#### [SUPPLIED MATERIAL]
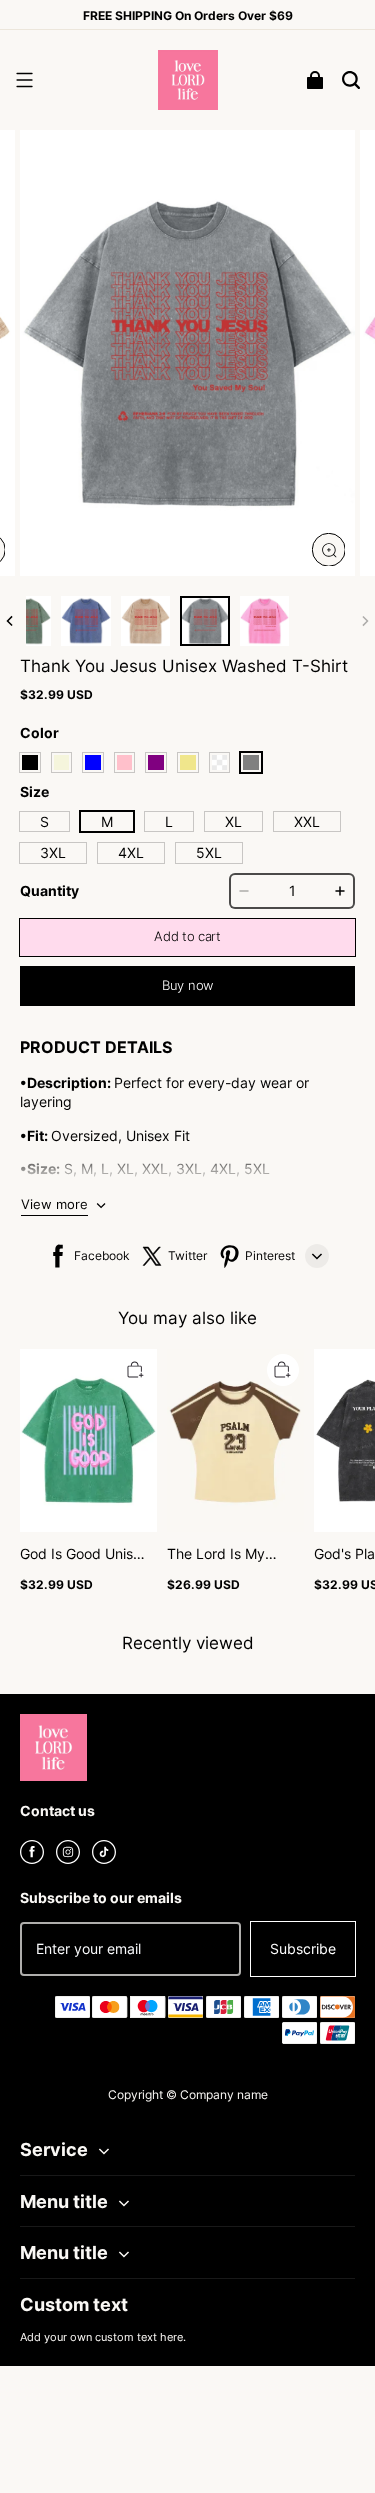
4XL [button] (131, 852)
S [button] (44, 821)
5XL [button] (209, 852)
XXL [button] (307, 821)
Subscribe (303, 1948)
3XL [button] (53, 852)
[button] (24, 80)
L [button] (169, 821)
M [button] (107, 821)
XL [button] (233, 821)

#### [WHAT THIS TASK INVOLVES]
Give every line of the data above again as it stands; the pictures stay out.

#### [RESULT OF THIS TASK]
4XL [button] (131, 852)
S [button] (44, 821)
5XL [button] (209, 852)
XXL [button] (307, 821)
Subscribe (303, 1948)
3XL [button] (53, 852)
[button] (24, 80)
L [button] (169, 821)
M [button] (107, 821)
XL [button] (233, 821)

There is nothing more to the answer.